La visibilité de l’EAI et de ses collections s’effectue notamment par son catalogue en ligne. Très prochainement, dans le but d’ouvrir plus largement l’accès aux œuvres, l’EAI va proposer un abonnement pour visualiser en streaming les vidéos de ses collections. Cet abonnement sera accessible aux bibliothèques et aux établissements scolaires.

Electronic Arts Intermix, page d'accueil du site

Electronic Arts Intermix, page d’accueil du site

Les défis de ce projet singulier sont aussi nombreux que complexes. Ils touchent principalement les aspects juridiques et techniques. Préalablement à la diffusion, l’organisme faut s’assurer de l’accord des artistes, ainsi que de tous les ayant-droits (pour la musique notamment). Le plus souvent, l’artiste garde la propriété intellectuelle, tandis que l’EAI lui loue ou lui achète les droits de diffusion et d’exploitation. La plateforme doit permettre un suivi précis des visionnages, afin de rétribuer justement chaque artiste en fonction du nombre de représentations de ses œuvres. L’un des enjeux est de trouver des solutions techniques qui offrent une haute qualité d’images et de sons et assurant une conservation pérenne des fichiers.
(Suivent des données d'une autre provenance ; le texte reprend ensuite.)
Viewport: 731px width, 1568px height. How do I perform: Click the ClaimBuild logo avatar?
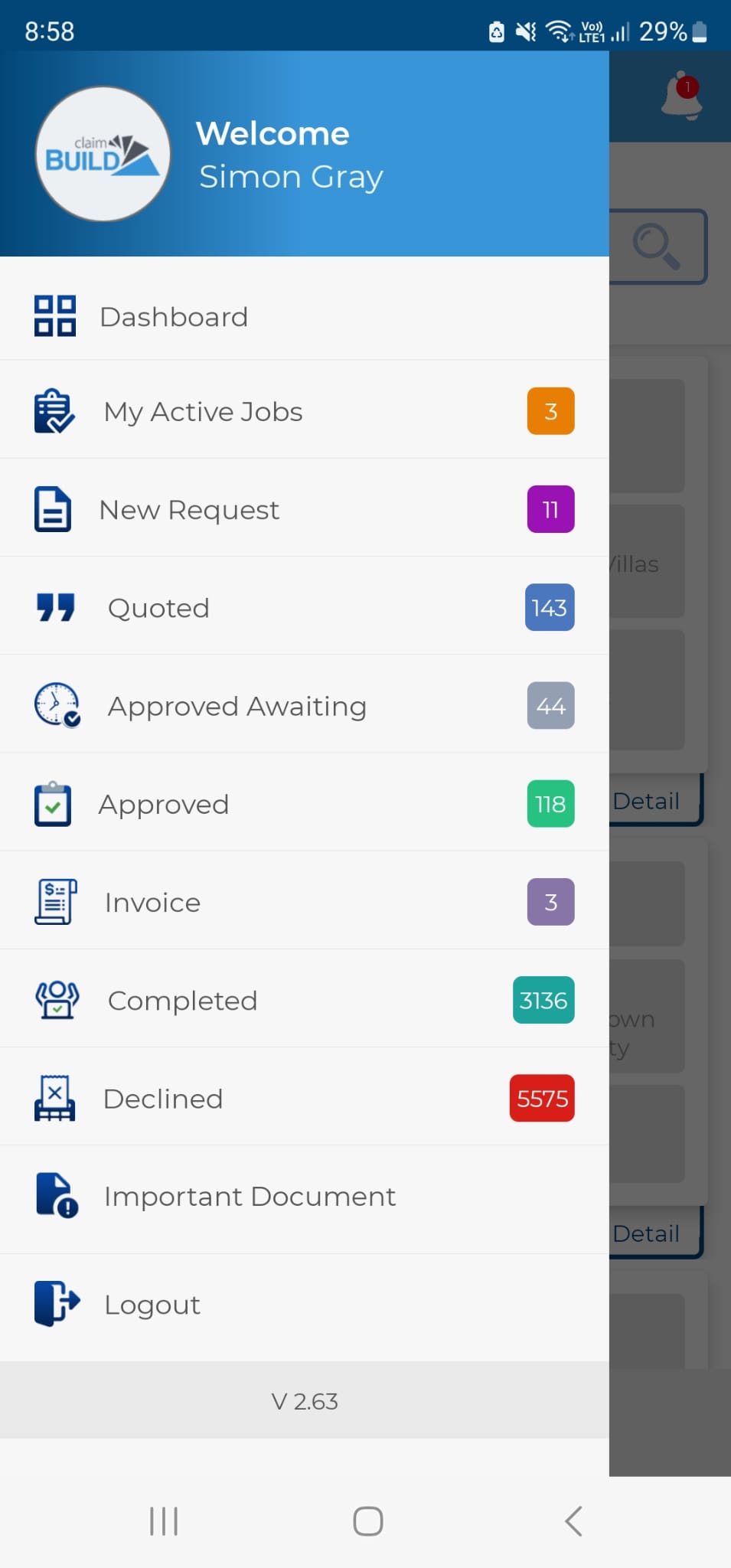pyautogui.click(x=103, y=154)
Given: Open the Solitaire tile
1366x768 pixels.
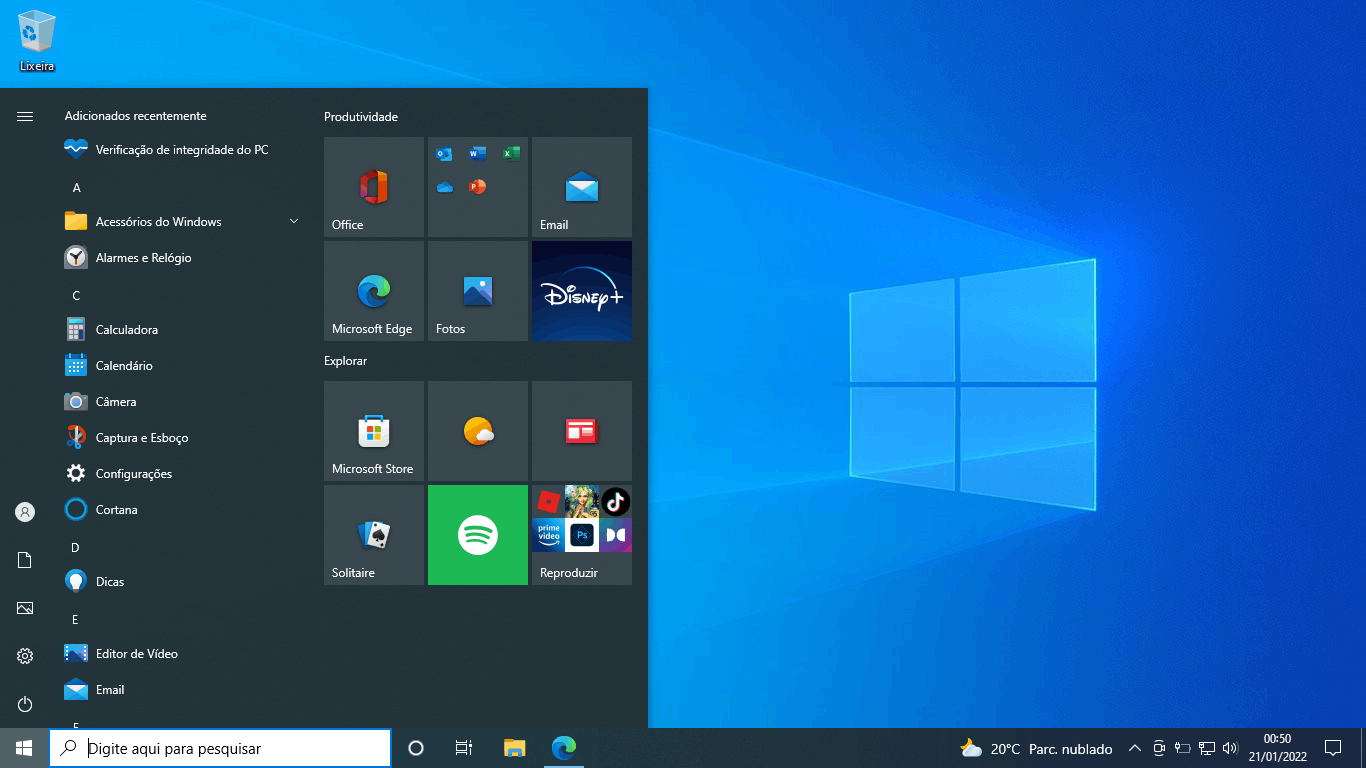Looking at the screenshot, I should pyautogui.click(x=374, y=535).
L’EAI n’est pas toujours déconnecté du marché de l’art : des galeries peuvent demander la conservation ou la mise à disposition d’œuvres dont elles n’ont pas les moyens d’assurer la pérennisation ou la diffusion. L’EAI peut également louer les œuvres pour des expositions.

Avec sa nouvelle plateforme, l’EAI espère proposer un nouveau modèle de publication électronique pour l’art numérique et vidéo, basé sur un modèle économique viable. En cela, l’organisation s’affirme comme une structure innovante et perspective sur les usages des artistes et des consommateurs culturels.

2 comments

  1. Merci beaucoup pour ce compte rendu ! Savez-vous si les PowerPoint des présentations seront disponibles en ligne ? Merci encore.